Actuellement et depuis 2010, les îles sont regroupées au sein d'un EPCI, la communauté de communes des îles Marquises (CODIM). La montée en puissance de la CODIM a permis la mutualisation de la compétence du service public de l'électricité et de la compétence relative au transport maritime interinsulaire. Mais les hakaïki - maires des communes des Marquises - sollicitent du Pays, depuis plusieurs années, le transfert de compétences relatives à l'agriculture, la pêche, et la gestion de port de pêche.

Aussi les élus marquisiens proposent-ils depuis 2022, ainsi qu'ils l'ont rappelé aux rapporteurs de la mission, de transformer l'archipel et ses six communes en une « collectivité territoriale à statut particulier faisant partie de la Polynésie française, et placée à un niveau intermédiaire entre le Pays et les communes marquisiennes », qui prendrait le nom de Communaute' d'archipel des i^les Marquises (CODAM).

Il s'agirait, non plus d'un simple EPCI, mais d'une collectivité sui generis, bénéficiaire de compétences spécifiques qui lui seraient transférées par le Pays, le cas échéant de manière progressive.

Les compétences de la CODAM telle qu'envisagée par les Hakaïki

« La CODAM disposerait de compétences administratives définies par référence aux compétences des départements et régions d'outre-mer (DROM).
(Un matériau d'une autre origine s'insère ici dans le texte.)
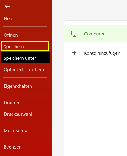
Task: Click the gray header area above the Computer row
Action: click(90, 10)
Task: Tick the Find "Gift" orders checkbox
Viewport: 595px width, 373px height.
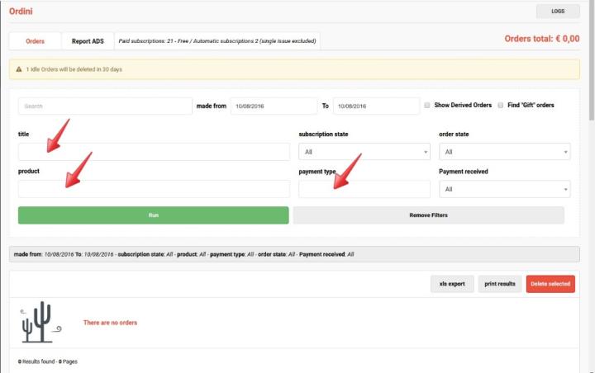Action: coord(501,106)
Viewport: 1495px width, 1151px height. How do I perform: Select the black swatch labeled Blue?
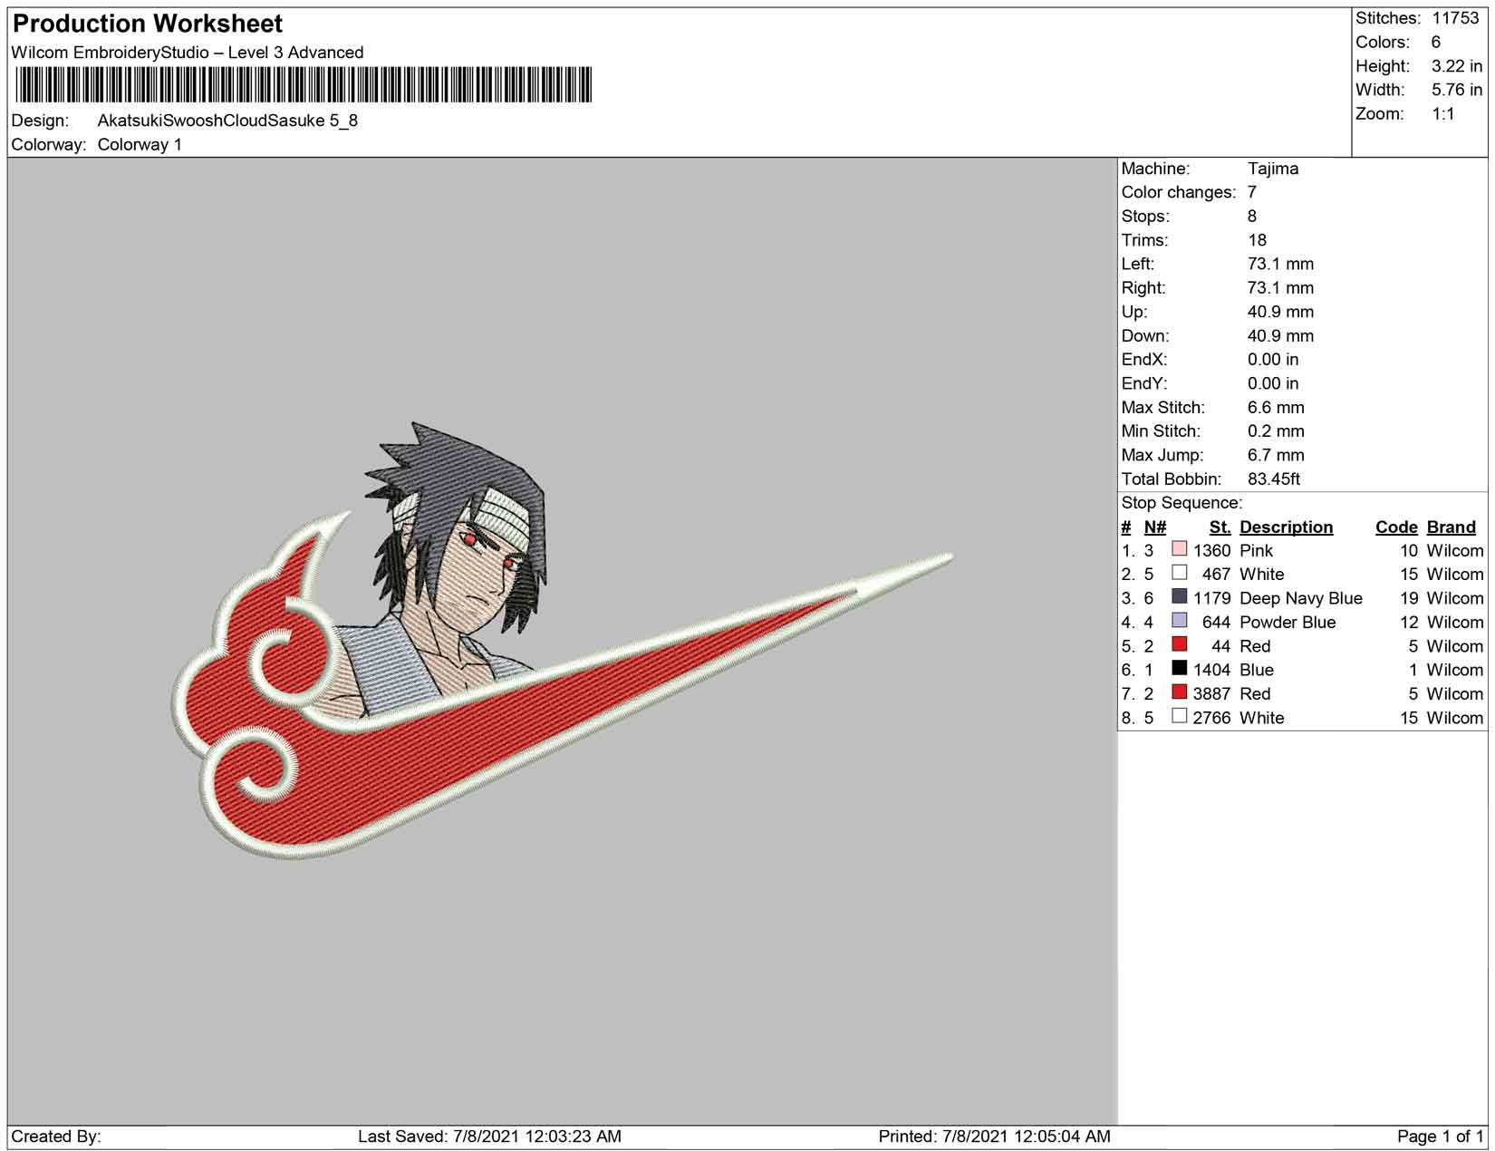tap(1179, 668)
Transférées progressivement à un rythme souhaité par les élus marquisiens, elles interviendraient dans les domaines suivants : développement économique et touristique, développement rural et maritime, aménagement, actions sanitaires et sociales, culture et de protection du patrimoine, protection de l'environnement et des milieux marins.

« S'agissant des compétences de gestion, elles porteraient sur le domaine du Pays dans l'archipel, transféré à la CODAM par la loi organique statutaire. Ainsi, seraient notamment concernés le domaine public maritime, tant pour sa partie terrestre (zone des 50 pas du roi) que maritime (jusqu'à la limite des 12 miles nautiques), ainsi que les terres domaniales (ancien domaine privé de l'État, en très grande quantité) dont l'appropriation par l'État puis par le Pays est un sujet de l'époque coloniale encore très douloureux aux Marquises (En ce sens, Catherine VANNIER, « Spoliation foncière aux Îles Marquises ? », Tahiti Pacifique, n°240, avril 2011).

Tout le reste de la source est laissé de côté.